Of course I could call him; but I don't want to disturb him; I'm not sure who he's with (his employees and them go out for dinner, etc.) so I don't want to interupt. And now in my head; it's a game as to who calls who first- I'm sure it's not in his b/c men don't think that way; i'm totally overthinking this; and of course I can't tell any of my freinds; b/c they aren't married and wouldn't understand and would secretly bask in the fact that I'm SO NOT happy right now!!! This is why I got married in the first place- not to play this stupid phone game any more!!

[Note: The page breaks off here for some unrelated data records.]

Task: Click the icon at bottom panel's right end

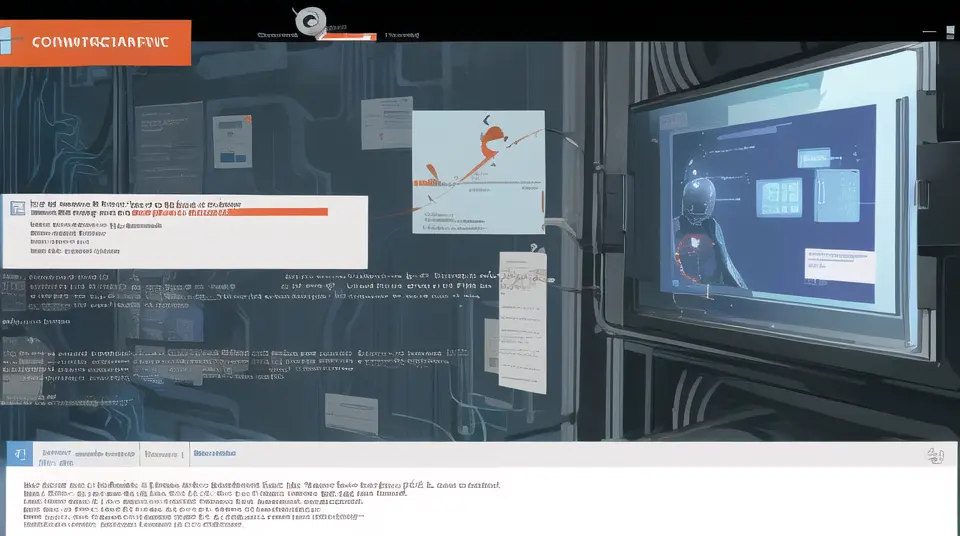Action: (935, 456)
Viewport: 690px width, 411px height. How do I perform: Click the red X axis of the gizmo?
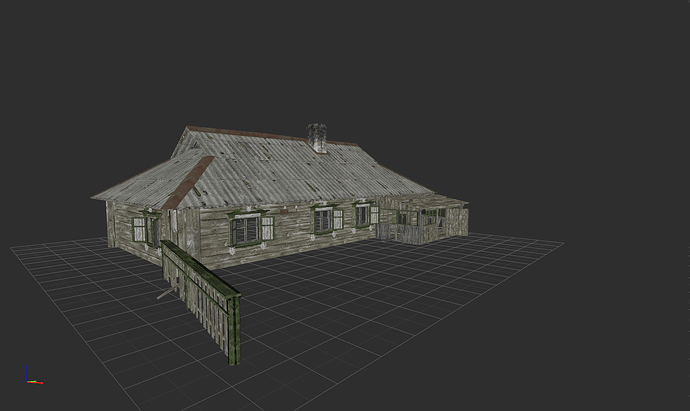point(35,381)
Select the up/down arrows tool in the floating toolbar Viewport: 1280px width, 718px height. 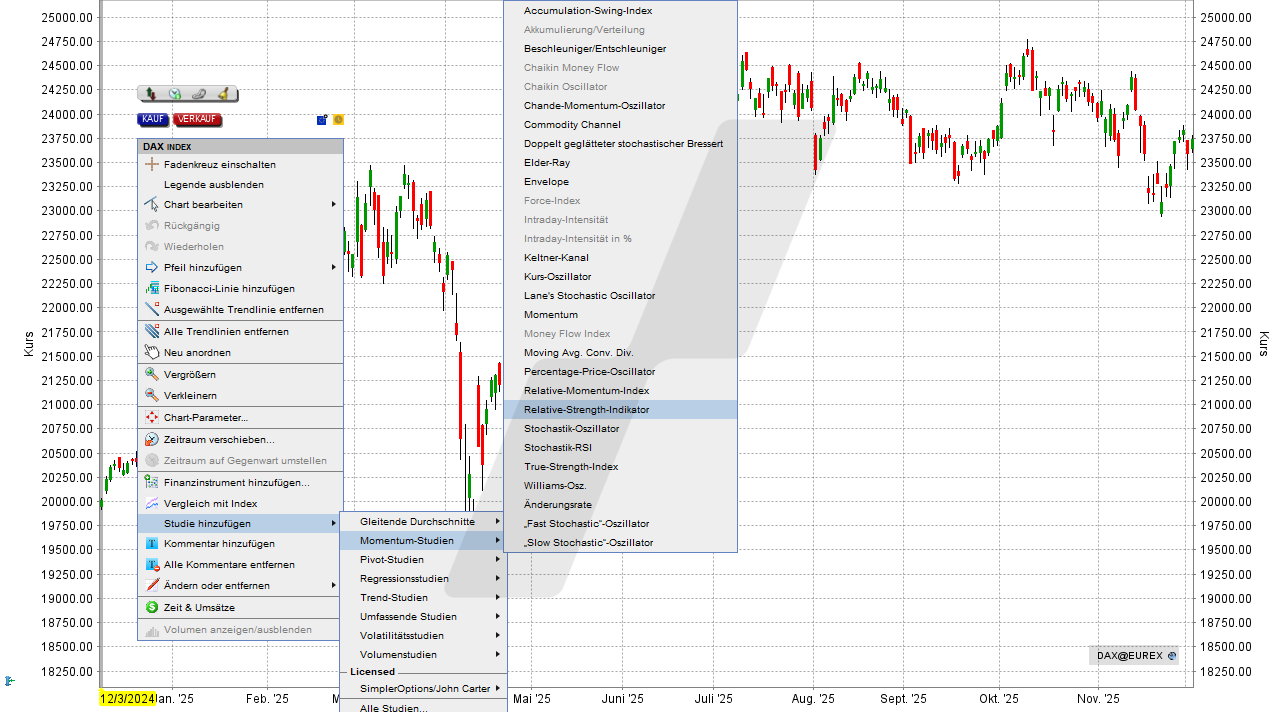click(x=150, y=94)
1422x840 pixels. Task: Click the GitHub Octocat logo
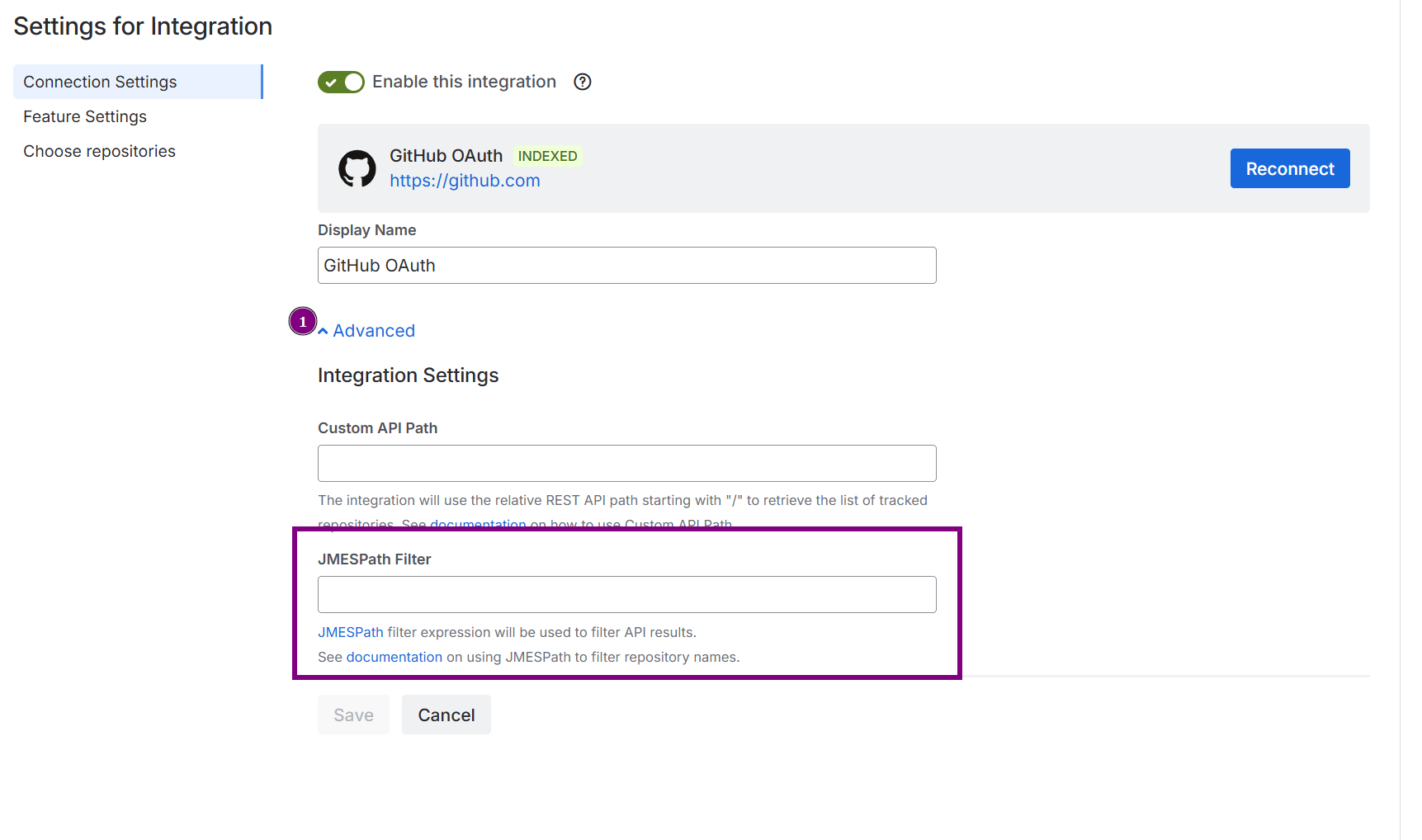(x=357, y=168)
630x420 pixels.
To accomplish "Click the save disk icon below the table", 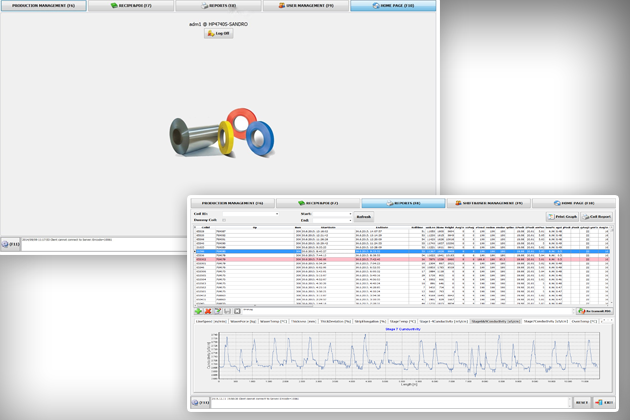I will click(226, 312).
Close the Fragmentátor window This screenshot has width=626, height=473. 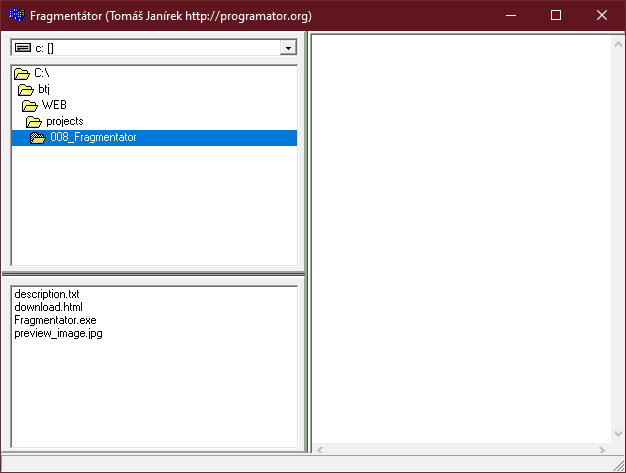(x=602, y=15)
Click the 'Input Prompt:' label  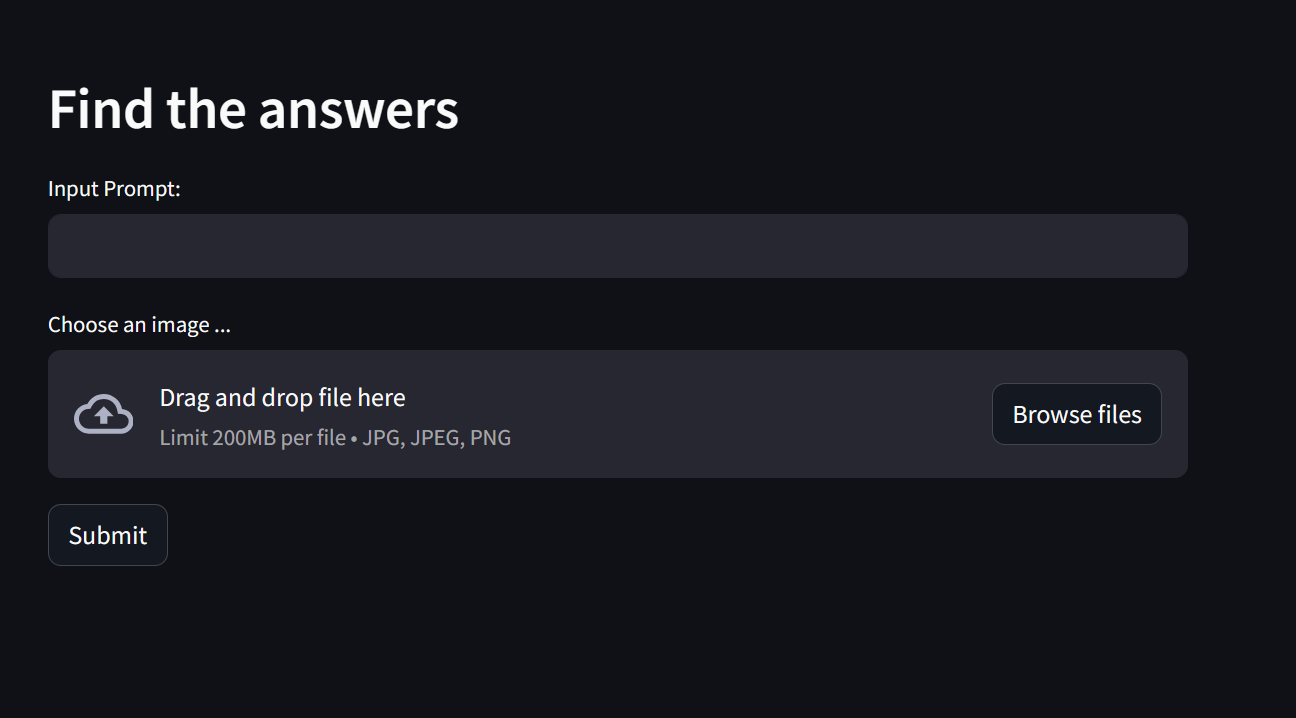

It's hard enough being a new mom; but dealing with this too; emotionally and physically (haven't been able to have a normal dinner all week!) is just tough. I'm sorry for ranting. And I may not have any reason to be mad; but I am; and if anyone would like to share their opinion; even if they think I'm wrong for being peeved it may just make me feel more human. Or real. Like I actually exist!
thanks ladies
I'm sorry you're peeved, but if it makes you feel any better, I would be upset as well. It doesn't take much energy to make a quick phone call. Just be sure you calmly tell him how it hurt your feelings when he gets home. Good luck and cheer up!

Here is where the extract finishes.